» **Work instruction**: Look for the line that has "Pedijatrija (52, 945)" in the material below; please repeat it and every line after it, exactly, up to and including the line that has "Gastroenterologija (80, 620)", and nothing else.

» **Source material**:
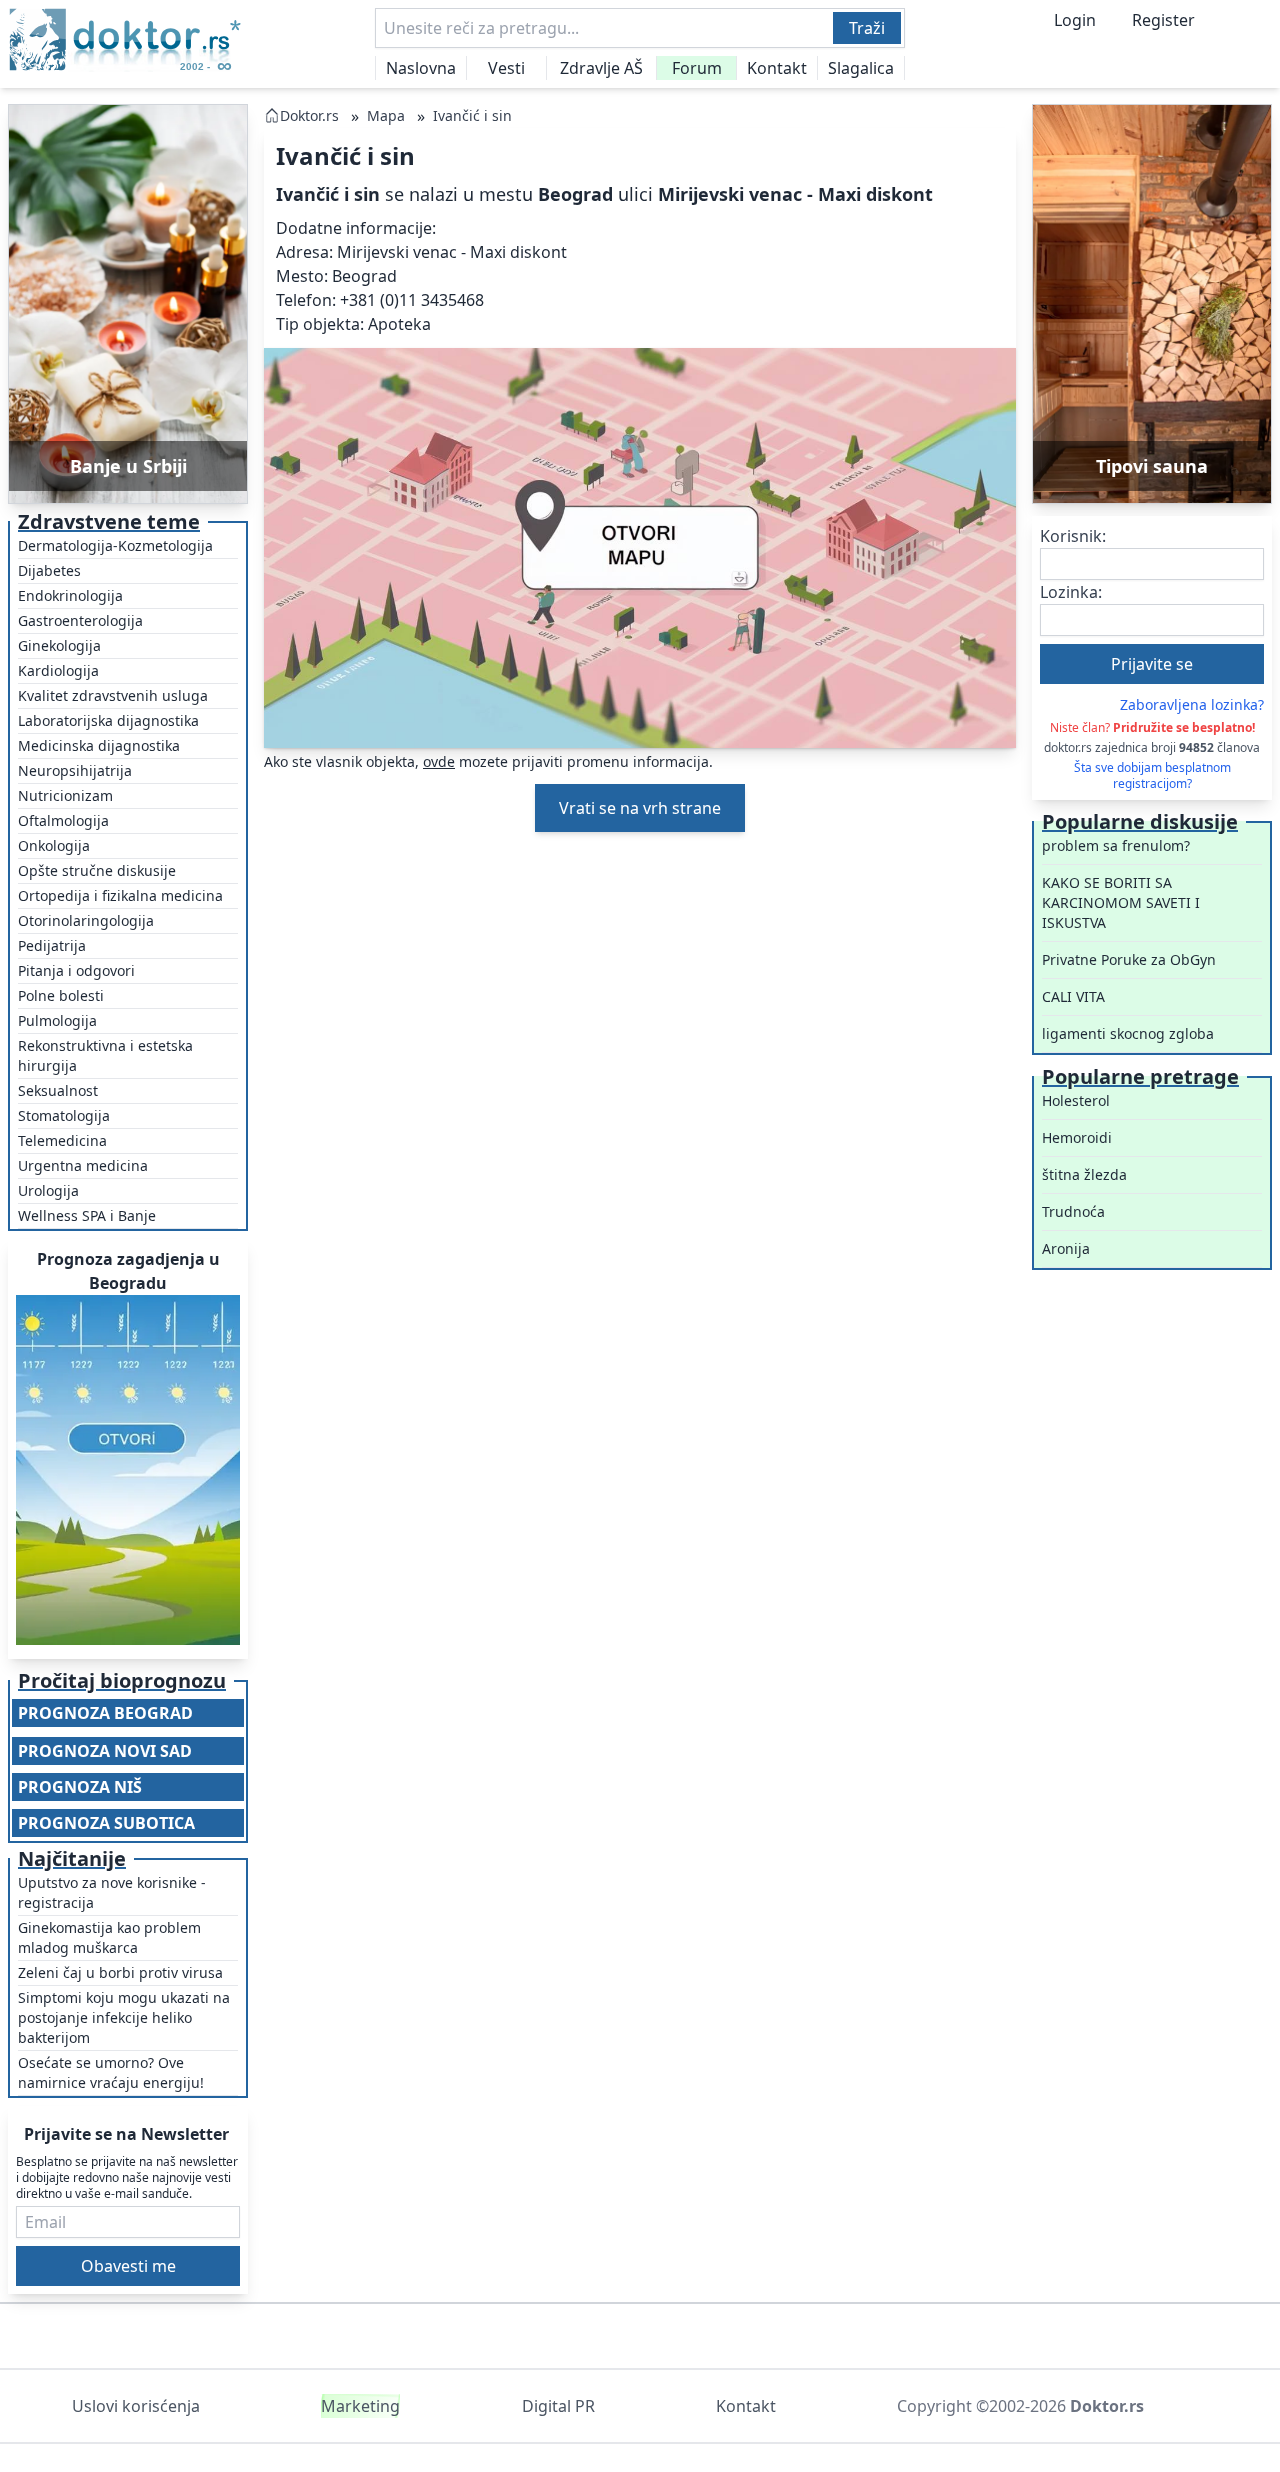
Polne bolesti (61, 995)
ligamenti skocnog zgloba (1128, 1033)
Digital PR (558, 2406)
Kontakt (777, 68)
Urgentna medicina (83, 1165)
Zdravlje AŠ (601, 68)
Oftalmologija (63, 820)
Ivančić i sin (472, 115)
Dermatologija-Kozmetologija (115, 545)
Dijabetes (49, 570)
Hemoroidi (1077, 1137)
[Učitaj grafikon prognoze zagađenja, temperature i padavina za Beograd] (128, 1470)
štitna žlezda (1084, 1174)
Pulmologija (57, 1020)
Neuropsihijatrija (75, 770)
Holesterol (1076, 1100)
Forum (697, 68)
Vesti (506, 68)
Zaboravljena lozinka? (1192, 704)
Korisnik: (1073, 536)
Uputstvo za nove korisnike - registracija (112, 1892)
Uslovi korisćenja (136, 2406)
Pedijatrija (52, 945)
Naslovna (421, 68)
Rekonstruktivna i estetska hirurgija (105, 1055)
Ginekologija (59, 645)
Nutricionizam (65, 795)
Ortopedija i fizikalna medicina (120, 895)
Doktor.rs (309, 115)
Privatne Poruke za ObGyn (1129, 959)
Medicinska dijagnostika (99, 745)
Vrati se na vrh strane (640, 808)
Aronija (1066, 1248)
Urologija (48, 1190)
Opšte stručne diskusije (97, 870)
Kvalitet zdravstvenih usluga (113, 695)
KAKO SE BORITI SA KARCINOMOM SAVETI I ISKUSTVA (1121, 902)
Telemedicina (62, 1140)
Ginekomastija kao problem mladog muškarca (109, 1937)
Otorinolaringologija (86, 920)
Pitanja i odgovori (76, 970)
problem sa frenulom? (1116, 845)
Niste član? (1152, 727)
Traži (867, 28)
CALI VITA (1073, 996)
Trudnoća (1073, 1211)
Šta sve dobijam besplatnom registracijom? (1152, 776)
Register (1163, 20)
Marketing (360, 2406)
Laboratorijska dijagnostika (108, 720)
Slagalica (861, 68)
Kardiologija (58, 670)
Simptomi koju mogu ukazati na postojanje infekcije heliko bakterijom (124, 2017)
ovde (439, 761)
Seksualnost (58, 1090)
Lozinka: (1071, 592)
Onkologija (54, 845)
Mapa (386, 115)
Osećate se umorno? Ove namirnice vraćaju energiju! (111, 2072)
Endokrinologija (70, 595)
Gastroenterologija (80, 620)
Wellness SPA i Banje (87, 1215)
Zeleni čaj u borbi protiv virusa (120, 1972)
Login (1075, 20)
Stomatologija (64, 1115)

» **Result for this exercise**:
Pedijatrija (52, 945)
Naslovna (421, 68)
Rekonstruktivna i estetska hirurgija (105, 1055)
Ginekologija (59, 645)
Nutricionizam (65, 795)
Ortopedija i fizikalna medicina (120, 895)
Doktor.rs (309, 115)
Privatne Poruke za ObGyn (1129, 959)
Medicinska dijagnostika (99, 745)
Vrati se na vrh strane (640, 808)
Aronija (1066, 1248)
Urologija (48, 1190)
Opšte stručne diskusije (97, 870)
Kvalitet zdravstvenih usluga (113, 695)
KAKO SE BORITI SA KARCINOMOM SAVETI I ISKUSTVA (1121, 902)
Telemedicina (62, 1140)
Ginekomastija kao problem mladog muškarca (109, 1937)
Otorinolaringologija (86, 920)
Pitanja i odgovori (76, 970)
problem sa frenulom? (1116, 845)
Niste član? (1152, 727)
Traži (867, 28)
CALI VITA (1073, 996)
Trudnoća (1073, 1211)
Šta sve dobijam besplatnom registracijom? (1152, 776)
Register (1163, 20)
Marketing (360, 2406)
Laboratorijska dijagnostika (108, 720)
Slagalica (861, 68)
Kardiologija (58, 670)
Simptomi koju mogu ukazati na postojanje infekcije heliko bakterijom (124, 2017)
ovde (439, 761)
Seksualnost (58, 1090)
Lozinka: (1071, 592)
Onkologija (54, 845)
Mapa (386, 115)
Osećate se umorno? Ove namirnice vraćaju energiju! (111, 2072)
Endokrinologija (70, 595)
Gastroenterologija (80, 620)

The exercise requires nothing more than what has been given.